(EXERCISE MATERIALS Opens)
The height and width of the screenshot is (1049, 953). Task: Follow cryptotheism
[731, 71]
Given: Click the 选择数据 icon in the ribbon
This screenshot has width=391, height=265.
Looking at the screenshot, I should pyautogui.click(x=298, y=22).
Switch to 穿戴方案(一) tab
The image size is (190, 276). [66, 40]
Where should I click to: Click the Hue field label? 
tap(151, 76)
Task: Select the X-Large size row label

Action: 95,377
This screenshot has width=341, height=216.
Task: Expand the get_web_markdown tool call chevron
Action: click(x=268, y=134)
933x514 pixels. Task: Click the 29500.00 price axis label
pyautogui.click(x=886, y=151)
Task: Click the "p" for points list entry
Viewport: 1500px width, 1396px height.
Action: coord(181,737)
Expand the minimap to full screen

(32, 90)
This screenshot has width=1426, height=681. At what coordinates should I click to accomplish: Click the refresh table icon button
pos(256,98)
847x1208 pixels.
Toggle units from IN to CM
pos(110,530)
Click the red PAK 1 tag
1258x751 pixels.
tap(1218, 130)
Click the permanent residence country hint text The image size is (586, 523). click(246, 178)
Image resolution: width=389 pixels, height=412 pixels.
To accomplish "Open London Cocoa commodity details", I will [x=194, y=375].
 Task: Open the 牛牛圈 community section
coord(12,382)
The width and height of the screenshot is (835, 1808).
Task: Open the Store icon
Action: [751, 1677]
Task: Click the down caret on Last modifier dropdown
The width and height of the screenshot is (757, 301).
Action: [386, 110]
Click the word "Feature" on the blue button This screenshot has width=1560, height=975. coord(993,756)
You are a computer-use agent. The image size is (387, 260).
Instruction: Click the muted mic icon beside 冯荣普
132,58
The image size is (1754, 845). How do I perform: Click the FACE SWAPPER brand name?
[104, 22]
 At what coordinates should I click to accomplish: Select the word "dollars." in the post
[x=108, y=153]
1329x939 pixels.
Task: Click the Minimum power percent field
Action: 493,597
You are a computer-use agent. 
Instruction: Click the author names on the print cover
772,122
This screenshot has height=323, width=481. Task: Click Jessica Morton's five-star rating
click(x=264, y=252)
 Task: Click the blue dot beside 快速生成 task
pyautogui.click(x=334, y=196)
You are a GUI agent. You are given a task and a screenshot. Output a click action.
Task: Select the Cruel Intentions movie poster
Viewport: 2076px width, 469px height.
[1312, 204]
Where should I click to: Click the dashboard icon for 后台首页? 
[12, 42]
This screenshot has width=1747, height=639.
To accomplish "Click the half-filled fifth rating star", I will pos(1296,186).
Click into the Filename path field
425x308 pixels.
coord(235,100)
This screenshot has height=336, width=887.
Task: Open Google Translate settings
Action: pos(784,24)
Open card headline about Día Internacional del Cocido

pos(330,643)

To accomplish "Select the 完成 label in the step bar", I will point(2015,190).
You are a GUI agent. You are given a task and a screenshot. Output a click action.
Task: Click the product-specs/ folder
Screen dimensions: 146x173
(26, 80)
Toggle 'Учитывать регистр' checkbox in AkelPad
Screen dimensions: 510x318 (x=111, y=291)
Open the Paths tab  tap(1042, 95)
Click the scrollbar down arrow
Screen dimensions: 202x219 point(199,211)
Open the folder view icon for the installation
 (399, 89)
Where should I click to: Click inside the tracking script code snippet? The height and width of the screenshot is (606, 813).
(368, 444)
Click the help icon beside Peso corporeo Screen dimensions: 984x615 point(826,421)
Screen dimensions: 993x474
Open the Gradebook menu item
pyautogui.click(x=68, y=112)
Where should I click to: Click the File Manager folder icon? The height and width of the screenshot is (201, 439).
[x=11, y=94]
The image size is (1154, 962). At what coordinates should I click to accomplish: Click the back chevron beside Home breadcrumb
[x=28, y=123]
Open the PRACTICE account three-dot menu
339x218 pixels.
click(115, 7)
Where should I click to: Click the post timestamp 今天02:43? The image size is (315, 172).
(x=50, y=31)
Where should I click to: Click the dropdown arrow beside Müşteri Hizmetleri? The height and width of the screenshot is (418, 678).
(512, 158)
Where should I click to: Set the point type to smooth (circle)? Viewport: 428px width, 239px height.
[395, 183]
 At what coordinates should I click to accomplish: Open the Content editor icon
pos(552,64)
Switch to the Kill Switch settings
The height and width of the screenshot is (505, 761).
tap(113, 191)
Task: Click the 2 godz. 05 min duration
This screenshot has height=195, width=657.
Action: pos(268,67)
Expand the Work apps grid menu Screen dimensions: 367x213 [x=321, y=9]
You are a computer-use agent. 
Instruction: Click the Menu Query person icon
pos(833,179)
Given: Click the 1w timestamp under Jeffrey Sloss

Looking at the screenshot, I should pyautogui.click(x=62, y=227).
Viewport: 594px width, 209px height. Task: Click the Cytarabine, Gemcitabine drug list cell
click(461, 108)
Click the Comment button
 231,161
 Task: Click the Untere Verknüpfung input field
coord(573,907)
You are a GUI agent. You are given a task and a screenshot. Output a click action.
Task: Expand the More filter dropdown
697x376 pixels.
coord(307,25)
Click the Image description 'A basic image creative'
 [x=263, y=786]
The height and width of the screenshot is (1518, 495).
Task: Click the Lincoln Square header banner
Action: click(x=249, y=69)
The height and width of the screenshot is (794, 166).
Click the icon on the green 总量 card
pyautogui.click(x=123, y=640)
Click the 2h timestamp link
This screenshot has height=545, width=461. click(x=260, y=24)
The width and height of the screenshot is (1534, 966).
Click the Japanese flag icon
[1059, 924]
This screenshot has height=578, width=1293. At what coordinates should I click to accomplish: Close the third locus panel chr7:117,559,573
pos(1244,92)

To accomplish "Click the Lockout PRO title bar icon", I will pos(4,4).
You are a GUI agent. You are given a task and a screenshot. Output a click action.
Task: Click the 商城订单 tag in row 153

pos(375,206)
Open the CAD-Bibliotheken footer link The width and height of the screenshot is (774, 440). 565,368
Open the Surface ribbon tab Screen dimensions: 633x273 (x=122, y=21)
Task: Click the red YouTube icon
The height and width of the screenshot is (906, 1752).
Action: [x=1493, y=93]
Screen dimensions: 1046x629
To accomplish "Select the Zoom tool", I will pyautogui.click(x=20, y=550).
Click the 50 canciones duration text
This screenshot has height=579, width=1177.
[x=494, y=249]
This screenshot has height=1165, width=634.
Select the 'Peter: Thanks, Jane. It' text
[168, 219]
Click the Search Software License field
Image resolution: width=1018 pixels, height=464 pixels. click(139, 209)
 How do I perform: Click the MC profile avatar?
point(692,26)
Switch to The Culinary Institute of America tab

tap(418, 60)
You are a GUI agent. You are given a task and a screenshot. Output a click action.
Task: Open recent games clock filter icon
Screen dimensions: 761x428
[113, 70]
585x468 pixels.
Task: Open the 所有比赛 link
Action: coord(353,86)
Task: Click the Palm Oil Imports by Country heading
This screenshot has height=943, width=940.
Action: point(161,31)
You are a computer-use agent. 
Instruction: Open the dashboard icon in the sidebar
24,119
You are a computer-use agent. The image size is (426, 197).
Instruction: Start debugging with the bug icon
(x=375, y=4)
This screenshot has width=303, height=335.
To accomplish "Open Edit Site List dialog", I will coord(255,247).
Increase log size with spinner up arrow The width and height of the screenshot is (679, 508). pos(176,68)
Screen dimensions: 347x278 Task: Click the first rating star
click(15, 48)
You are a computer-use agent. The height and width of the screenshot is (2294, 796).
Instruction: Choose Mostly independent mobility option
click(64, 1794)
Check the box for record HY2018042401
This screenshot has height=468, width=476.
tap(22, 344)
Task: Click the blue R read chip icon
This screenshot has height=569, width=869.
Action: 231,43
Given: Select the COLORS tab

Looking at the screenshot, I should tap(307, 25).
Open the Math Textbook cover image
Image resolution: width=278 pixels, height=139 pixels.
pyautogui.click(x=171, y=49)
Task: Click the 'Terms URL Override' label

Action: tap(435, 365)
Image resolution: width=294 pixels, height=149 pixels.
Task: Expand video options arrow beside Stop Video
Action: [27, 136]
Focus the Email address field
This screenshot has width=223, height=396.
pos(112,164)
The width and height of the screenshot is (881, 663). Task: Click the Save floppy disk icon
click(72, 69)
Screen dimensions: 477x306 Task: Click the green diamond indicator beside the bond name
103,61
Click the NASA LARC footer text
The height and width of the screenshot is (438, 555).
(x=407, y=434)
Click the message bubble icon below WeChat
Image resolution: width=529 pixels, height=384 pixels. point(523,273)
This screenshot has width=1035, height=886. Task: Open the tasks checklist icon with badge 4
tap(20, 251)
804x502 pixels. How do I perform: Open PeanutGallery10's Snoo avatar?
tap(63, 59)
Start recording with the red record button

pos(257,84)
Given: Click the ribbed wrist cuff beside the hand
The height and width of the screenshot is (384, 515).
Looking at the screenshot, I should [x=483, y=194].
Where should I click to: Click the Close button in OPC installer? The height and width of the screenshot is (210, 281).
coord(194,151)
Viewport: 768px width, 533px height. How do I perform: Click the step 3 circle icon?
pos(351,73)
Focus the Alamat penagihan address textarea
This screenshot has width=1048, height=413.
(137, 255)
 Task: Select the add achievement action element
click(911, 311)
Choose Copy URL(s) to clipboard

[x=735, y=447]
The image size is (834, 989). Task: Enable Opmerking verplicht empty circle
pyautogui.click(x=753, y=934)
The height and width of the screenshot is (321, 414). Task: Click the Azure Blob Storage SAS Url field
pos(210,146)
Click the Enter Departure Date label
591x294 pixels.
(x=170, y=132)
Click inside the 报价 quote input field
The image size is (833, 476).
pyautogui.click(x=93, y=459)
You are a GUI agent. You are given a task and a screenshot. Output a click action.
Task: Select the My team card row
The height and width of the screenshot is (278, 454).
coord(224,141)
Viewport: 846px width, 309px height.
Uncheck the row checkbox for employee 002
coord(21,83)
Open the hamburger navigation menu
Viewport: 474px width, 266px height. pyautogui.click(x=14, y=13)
(EXERCISE MATERIALS Closes)
▶ WORK REQUEST
Match on "duration" and copy out every line of the entries that contains it.

▶ EXPECTED ANSWER
Task: Click the 2 godz. 05 min duration
Click the 50 canciones duration text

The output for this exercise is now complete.